Understanding Markov Chains

Gabriel Egan
De Montfort University, UK

In this undergraduate assignment, students use a manually applied algorithm to generate a Markov Chain from a given short extract of language. Included here are precise instructions with diagrams for two activities where students develop structures to generate text based on probabilities. Through these game-like activities,  students discover that Markov Chains efficiently embody the writer's preference for following one particular word with another, which lays the foundation for discussion of how probabilistic language-generation models work. The assignment gives students a concrete way to explore and visualise the building blocks of various language models and understand their implications for linguistics. Any students able to distinguish the essential parts-of-speech such as verb, noun, article, adjective, and relative pronoun should be able to complete the assignment with proper support. (All students able to speak English will already have learnt the meaning of these terms at some point, but a short refresher might be wanted to bring everyone up to the same speed in identifying examples of them in practice.) The assignment has been used to help Creative Writing students understand how Artificial Intelligence is able to produce writing that sounds like it came from a human. In the ‘Follow Up’ section suggestions are given for how more specialist linguistic teaching can be built on this basis, including an exploration of the competing theories for how humans generate new sentences.


Learning Goals: 

  • Better student understanding of the specific means by which a Markov Chain can embody the choices made in human writing
  • General appreciation of the means by which language preferences can be modelled mathematically

Original Assignment Context: Early stage of an arts and humanities course

Materials Needed: Writing samples (given below)

Time Frame: ~1 week


Introduction

In the 1950s, Noam Chomsky influentially proved that finite-state automata with probabilistically weighted edges -- that is, Markov Chains -- cannot be the fundamental system (or "grammar") for language generation in the human brain, and that something rather more sophisticated, something as powerful as his Transformational Generative Grammar, is needed to account for the rich variety and complexity of language. Chomsky maintained his claim that "a finite state Markov process" could not generate all possible English sentences without also generating "many non-sentences as well" (Chomsky 1957, 24) from his original statement in 1957 until recently, consistently rejecting the proposition that a language model based solely on statistical analysis of large amounts of text could generate new sentences that might pass as actual human expression (Norvig 2017). For Chomsky, a probabilistic word-by-word approach to language generation -- asking at each step "what word is most likely to come next?" -- is fundamentally inadequate to the task. Yet everywhere we now see probabilistic approaches to language generation producing impressive results, particularly those using the newly developed machine-language transformers such as the Generative Pre-Trained Transformer (GPT) from the group OpenAI (Brown et al. 2020).

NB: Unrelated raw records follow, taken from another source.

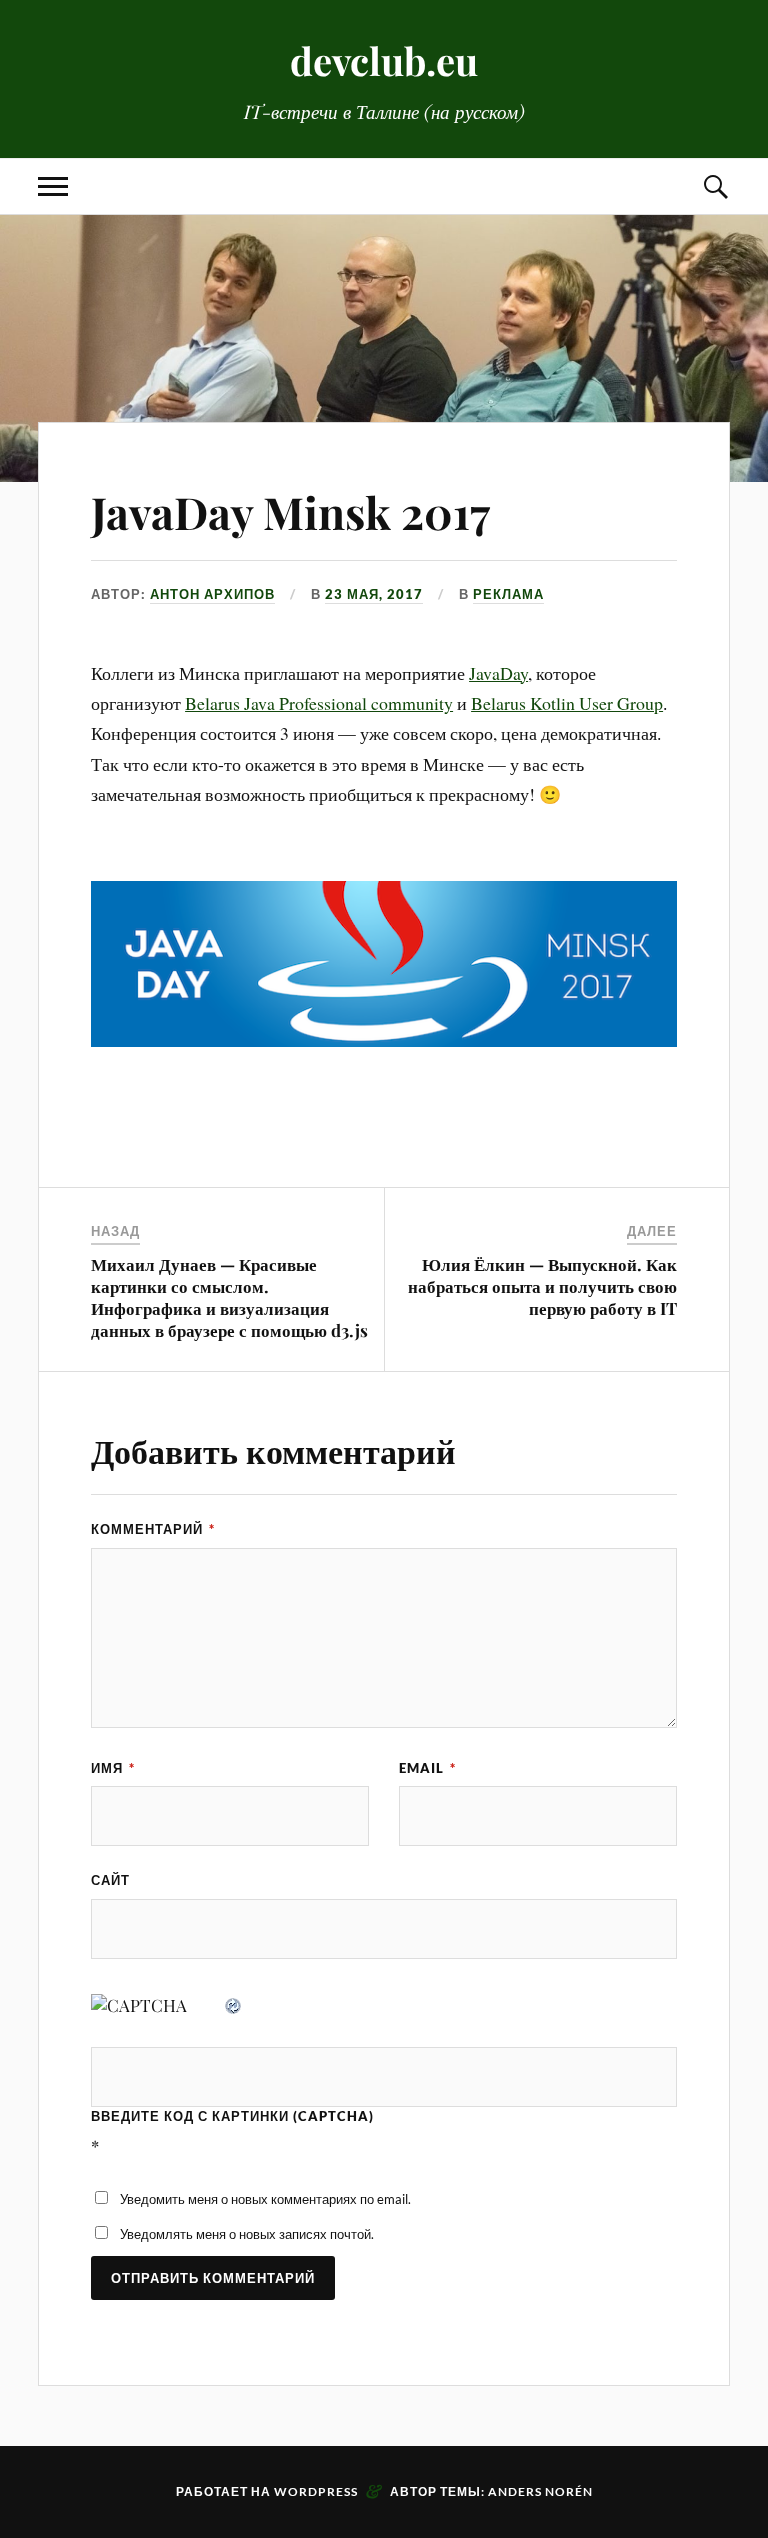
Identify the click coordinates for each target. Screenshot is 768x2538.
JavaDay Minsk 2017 (290, 511)
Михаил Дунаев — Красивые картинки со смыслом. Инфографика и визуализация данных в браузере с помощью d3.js (229, 1297)
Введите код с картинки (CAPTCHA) (232, 2116)
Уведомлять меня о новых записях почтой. (247, 2234)
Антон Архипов (212, 594)
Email (427, 1768)
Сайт (110, 1880)
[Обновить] (234, 2005)
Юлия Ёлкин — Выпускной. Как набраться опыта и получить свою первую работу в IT (542, 1286)
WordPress (316, 2491)
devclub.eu (384, 60)
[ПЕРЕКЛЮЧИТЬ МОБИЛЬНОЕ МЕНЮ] (53, 186)
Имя (113, 1768)
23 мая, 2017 (374, 594)
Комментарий (153, 1529)
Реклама (508, 594)
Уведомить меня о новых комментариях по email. (265, 2199)
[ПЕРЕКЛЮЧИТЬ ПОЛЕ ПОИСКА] (715, 186)
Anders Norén (540, 2491)
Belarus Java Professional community (319, 703)
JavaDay (498, 673)
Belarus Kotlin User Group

For undergraduate students to begin to understand these debates about the nature of language and creativity, some practical experience of how Markov Chains model language is helpful. The assignment presented here was created for Arts and Humanities students with little technical knowledge of either computation or linguistics. The students are given a step-by-step guide, a manually applied algorithm, for generating a Markov Chain from a given short extract of language. The tutor chooses the extracts for their effective rhetorical use of repetition so that the resulting Chains contain loops in which nodes are revisited multiple times in different sequences. The resulting student-created Markov Chains lead to discussion of how we can capture aspects of writers' style, such as the preference for following one particular word with another, in such a Chain. This lays the foundation for discussion of how probabilistic language-generation models work. 

The intended learning outcome is better student understanding of the specific means by which a Markov Chain can embody the choices made in human writing, as part of a more general appreciation of the means by which language preferences can be modelled mathematically. The tutor may preselect her own writing samples or start with the ones shown here. There are no special prerequisites for students or tutors, and suitable pre-class preparation would be a couple of online tutorial videos (of the kind widely available on YouTube) about Markov Chains. This assignment has been used in the academic year 2022-2023 as the main exercise of one two-hour practical workshop on the year-long final-year BA English course called "Artificial Intelligence and Creative Writing" taught at De Montfort University in Leicester, England.

Previous Learning

In earlier classes in this course, the students experimented with a Recursive Transition Network of the kind depicted on page 132 of Douglas Hofstadter's book Godel, Escher Bach (Hofstadter 1980), reproduced here as Figure One. For each type of word in Hofstadter's picture (article, adjective, noun, and so on) the students were given a stack of index cards, with one word of that type written on each card.

Figure 1. Figure 27 from Douglas Hofstadter's book Gödel, Escher, Bach, p. 132

Using a large printout of Figure One, the students first wrote a probability on each outgoing arrow, known as an edge, that leaves each box, known as a node. The idea is that the probabilities govern the path we take when traversing the network from the node labelled "begin" to the node labelled "end". There is only one edge coming out of "PREPOSITION" in Figure One, so the probability of taking that edge as we leave "PREPOSITION" is certainty (also called unity or simply the value "1"). But there are three edges coming out of "ORNATE NOUN" so the students label each edge with a probability represented as the result of a throw of a single six-sided die. No thought is put into the numbers chosen so long as the probabilities for all the edges leaving the node add up to one. Thus the students might label the edge from "ORNATE NOUN" to "RELATIVE PRONOUN" as "1" (giving a 1/6 chance of following that edge), the edge from "ORNATE NOUN" to "end" as "2 or 3 or 4" (giving a 3/6 or in other words a 1/2 chance of following that edge), and label the edge from "ORNATE NOUN" to "PREPOSITION" as "5 or 6" (for a 2/3 or 1/3 chance of following that edge).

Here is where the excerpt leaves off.